High-level models

Keras layer wrappers for common GraphNet model stacks.

class tf_gnns.models.graphnet.GNCellMLP(*args, **kwargs)[source]

Bases: Layer

Single GraphNet processing block implemented with MLPs.

This layer is close to MLPGraphNetwork from the graph_nets examples.

build(input_shape)[source]

call(g_)[source]: Run one GraphNet update step on a tensor dictionary.

class tf_gnns.models.graphnet.GraphNetMLP(*args, **kwargs)[source]

Bases: Layer

Encode-process-decode GraphNet model implemented with MLPs.

build(d_shapes)[source]

call(g_)[source]: Evaluate the full encode-process-decode GraphNet pipeline.

class tf_gnns.models.graphnet.GraphIndep(*args, **kwargs)[source]

Bases: Layer

Graph-independent block with optional global input handling.

build(input_shape)[source]

call(g_)[source]: Apply graph-independent transforms to nodes/edges/globals.

class tf_gnns.models.graphnet.GraphNetMPNN_MLP(*args, **kwargs)[source]

Bases: Layer

MLP-based MPNN without graph-level global state updates.

build(d_shapes)[source]: Build encoder, processor, and decoder GraphNet modules.

call(g_)[source]: Run the MPNN-style no-global encode-process-decode stack.

Backend-agnostic sparse GCN layers and models.

This module provides: - SparseGCNConv: a single graph convolution layer over GraphTuple-like

tensor dictionaries.

SparseGCN: a multi-layer stack for node-level prediction.

The implementation uses only keras.ops and backend facade ops from tf_gnns.backend_ops so it works across Keras backends.

class tf_gnns.models.gcn.SparseGCNConv(*args, **kwargs)[source]

Bases: Layer

Single sparse GCN convolution layer.

Inputs are expected to follow the graph tensor-dict format used by this repository (keys: nodes, senders, receivers, and counts).

This layer supports a paper-faithful update structure with a separate root transform, normalized neighborhood aggregation, and optional BatchNorm:

\[h_v^{l} = \sigma\left(\mathrm{Norm}\left( h_v^{l-1}W_r^l + \sum_{u \in \mathcal{N}(v) \cup \{v\}} \frac{1}{\sqrt{\hat d_u \hat d_v}} h_u^{l-1}W^l \right)\right)\]

where dropout is typically applied by the outer SparseGCN stack.

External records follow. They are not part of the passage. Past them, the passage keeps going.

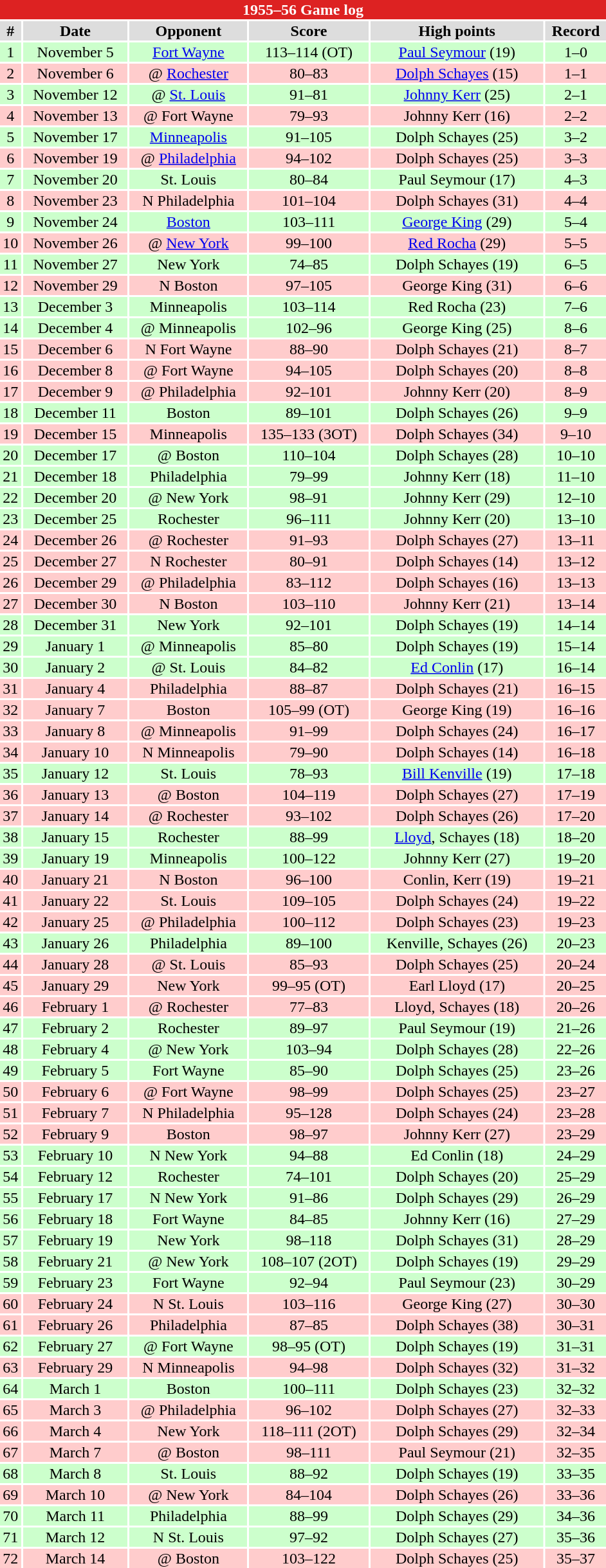
November 5 [76, 52]
47 [10, 1029]
January 21 [76, 880]
109–105 [309, 901]
February 18 [76, 1220]
61 [10, 1326]
November 24 [76, 222]
79–99 [309, 477]
January 1 [76, 647]
December 29 [76, 583]
98–91 [309, 498]
21–26 [576, 1029]
94–102 [309, 158]
69 [10, 1496]
45 [10, 986]
Paul Seymour (21) [457, 1453]
Dolph Schayes (34) [457, 434]
23 [10, 519]
41 [10, 901]
74–101 [309, 1177]
12–10 [576, 498]
91–93 [309, 540]
19–22 [576, 901]
February 9 [76, 1135]
17–19 [576, 795]
96–100 [309, 880]
March 8 [76, 1474]
11–10 [576, 477]
18 [10, 413]
December 11 [76, 413]
January 26 [76, 944]
November 13 [76, 116]
8–8 [576, 371]
13–13 [576, 583]
36 [10, 795]
64 [10, 1390]
March 7 [76, 1453]
25 [10, 562]
March 12 [76, 1538]
20–24 [576, 965]
46 [10, 1007]
George King (29) [457, 222]
19 [10, 434]
21 [10, 477]
January 25 [76, 923]
6–6 [576, 286]
32–33 [576, 1411]
9–10 [576, 434]
103–116 [309, 1305]
35 [10, 774]
32 [10, 710]
28 [10, 625]
30–29 [576, 1283]
7–6 [576, 307]
George King (25) [457, 328]
Kenville, Schayes (26) [457, 944]
91–105 [309, 137]
23–26 [576, 1071]
November 12 [76, 95]
59 [10, 1283]
December 20 [76, 498]
55 [10, 1198]
2–2 [576, 116]
February 2 [76, 1029]
33–35 [576, 1474]
98–95 (OT) [309, 1347]
91–81 [309, 95]
January 14 [76, 816]
4–3 [576, 179]
November 23 [76, 201]
100–111 [309, 1390]
95–128 [309, 1114]
January 28 [76, 965]
99–95 (OT) [309, 986]
January 12 [76, 774]
February 19 [76, 1241]
November 27 [76, 264]
January 22 [76, 901]
George King (31) [457, 286]
4–4 [576, 201]
99–100 [309, 243]
68 [10, 1474]
N Fort Wayne [188, 349]
January 15 [76, 838]
Record [576, 31]
Opponent [188, 31]
23–29 [576, 1135]
34 [10, 753]
94–98 [309, 1368]
December 18 [76, 477]
8–6 [576, 328]
Ed Conlin (18) [457, 1156]
43 [10, 944]
32–32 [576, 1390]
March 11 [76, 1517]
December 6 [76, 349]
94–105 [309, 371]
98–99 [309, 1092]
6 [10, 158]
80–84 [309, 179]
32–34 [576, 1432]
11 [10, 264]
94–88 [309, 1156]
23–28 [576, 1114]
26–29 [576, 1198]
December 4 [76, 328]
24 [10, 540]
February 1 [76, 1007]
4 [10, 116]
17 [10, 392]
February 24 [76, 1305]
Red Rocha (29) [457, 243]
31 [10, 689]
16–15 [576, 689]
1–1 [576, 73]
December 27 [76, 562]
16–17 [576, 731]
March 4 [76, 1432]
118–111 (2OT) [309, 1432]
65 [10, 1411]
84–82 [309, 668]
November 29 [76, 286]
February 12 [76, 1177]
Date [76, 31]
97–105 [309, 286]
Bill Kenville (19) [457, 774]
6–5 [576, 264]
February 17 [76, 1198]
# [10, 31]
53 [10, 1156]
27–29 [576, 1220]
91–86 [309, 1198]
14 [10, 328]
25–29 [576, 1177]
January 10 [76, 753]
66 [10, 1432]
8–7 [576, 349]
5–4 [576, 222]
96–111 [309, 519]
101–104 [309, 201]
52 [10, 1135]
13–10 [576, 519]
84–85 [309, 1220]
10 [10, 243]
December 3 [76, 307]
29 [10, 647]
103–114 [309, 307]
December 31 [76, 625]
February 4 [76, 1050]
December 30 [76, 604]
105–99 (OT) [309, 710]
42 [10, 923]
135–133 (3OT) [309, 434]
George King (27) [457, 1305]
December 15 [76, 434]
Dolph Schayes (16) [457, 583]
98–97 [309, 1135]
Red Rocha (23) [457, 307]
3–2 [576, 137]
89–100 [309, 944]
January 19 [76, 859]
87–85 [309, 1326]
34–36 [576, 1517]
113–114 (OT) [309, 52]
28–29 [576, 1241]
35–37 [576, 1559]
2–1 [576, 95]
14–14 [576, 625]
35–36 [576, 1538]
74–85 [309, 264]
December 9 [76, 392]
February 29 [76, 1368]
58 [10, 1262]
51 [10, 1114]
High points [457, 31]
Ed Conlin (17) [457, 668]
15 [10, 349]
1 [10, 52]
103–122 [309, 1559]
67 [10, 1453]
80–91 [309, 562]
80–83 [309, 73]
96–102 [309, 1411]
January 13 [76, 795]
19–20 [576, 859]
77–83 [309, 1007]
72 [10, 1559]
January 8 [76, 731]
24–29 [576, 1156]
8–9 [576, 392]
88–92 [309, 1474]
13–14 [576, 604]
November 6 [76, 73]
9 [10, 222]
15–14 [576, 647]
38 [10, 838]
84–104 [309, 1496]
November 26 [76, 243]
48 [10, 1050]
5 [10, 137]
88–90 [309, 349]
10–10 [576, 455]
110–104 [309, 455]
February 5 [76, 1071]
December 17 [76, 455]
16 [10, 371]
26 [10, 583]
103–111 [309, 222]
Dolph Schayes (32) [457, 1368]
62 [10, 1347]
January 4 [76, 689]
98–118 [309, 1241]
33–36 [576, 1496]
November 19 [76, 158]
February 23 [76, 1283]
12 [10, 286]
100–122 [309, 859]
16–18 [576, 753]
8 [10, 201]
32–35 [576, 1453]
92–94 [309, 1283]
57 [10, 1241]
97–92 [309, 1538]
1–0 [576, 52]
31–31 [576, 1347]
N Rochester [188, 562]
13 [10, 307]
85–80 [309, 647]
93–102 [309, 816]
20–23 [576, 944]
February 7 [76, 1114]
November 17 [76, 137]
1955–56 Game log [303, 10]
17–18 [576, 774]
Score [309, 31]
2 [10, 73]
7 [10, 179]
Paul Seymour (23) [457, 1283]
20–26 [576, 1007]
30–31 [576, 1326]
19–23 [576, 923]
Johnny Kerr (29) [457, 498]
20 [10, 455]
22–26 [576, 1050]
56 [10, 1220]
March 10 [76, 1496]
February 21 [76, 1262]
9–9 [576, 413]
37 [10, 816]
83–112 [309, 583]
February 26 [76, 1326]
102–96 [309, 328]
104–119 [309, 795]
49 [10, 1071]
3–3 [576, 158]
December 26 [76, 540]
79–90 [309, 753]
March 14 [76, 1559]
George King (19) [457, 710]
39 [10, 859]
February 10 [76, 1156]
108–107 (2OT) [309, 1262]
20–25 [576, 986]
88–87 [309, 689]
70 [10, 1517]
December 8 [76, 371]
23–27 [576, 1092]
Dolph Schayes (15) [457, 73]
March 1 [76, 1390]
January 2 [76, 668]
63 [10, 1368]
Paul Seymour (17) [457, 179]
5–5 [576, 243]
91–99 [309, 731]
17–20 [576, 816]
79–93 [309, 116]
54 [10, 1177]
February 6 [76, 1092]
103–94 [309, 1050]
16–16 [576, 710]
50 [10, 1092]
31–32 [576, 1368]
March 3 [76, 1411]
30–30 [576, 1305]
Conlin, Kerr (19) [457, 880]
30 [10, 668]
98–111 [309, 1453]
Johnny Kerr (21) [457, 604]
Dolph Schayes (38) [457, 1326]
78–93 [309, 774]
60 [10, 1305]
3 [10, 95]
Johnny Kerr (25) [457, 95]
16–14 [576, 668]
89–97 [309, 1029]
33 [10, 731]
January 7 [76, 710]
85–90 [309, 1071]
February 27 [76, 1347]
27 [10, 604]
85–93 [309, 965]
13–11 [576, 540]
40 [10, 880]
103–110 [309, 604]
22 [10, 498]
Earl Lloyd (17) [457, 986]
100–112 [309, 923]
Johnny Kerr (18) [457, 477]
19–21 [576, 880]
44 [10, 965]
71 [10, 1538]
89–101 [309, 413]
18–20 [576, 838]
December 25 [76, 519]
13–12 [576, 562]
January 29 [76, 986]
29–29 [576, 1262]
November 20 [76, 179]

Reference:: “Classic GNNs are Strong Baselines” (2024), https://arxiv.org/pdf/2406.08993

build(input_shape)[source]

call(d, training=False)[source]

class tf_gnns.models.gcn.SparseGCN(*args, **kwargs)[source]

Bases: Layer

Multi-layer sparse GCN stack for node-level representations.

This layer composes multiple SparseGCNConv blocks and applies optional dropout between hidden layers. By default, each convolution uses BatchNorm, matching the “Norm” term used in common strong-baseline GCN formulations. Inputs follow the graph tensor-dict structure used across tf_gnns:

nodes: node feature matrix with shape [N, F]
senders: source-node indices for edges, shape [E]
receivers: target-node indices for edges, shape [E]
edge_weights (optional): scalar edge weights, shape [E]
graph bookkeeping keys such as n_nodes/n_edges are passed through

The stack performs repeated message passing in sparse form. Each SparseGCNConv can add self-loops and symmetric normalization D^{-1/2} A D^{-1/2} (configurable).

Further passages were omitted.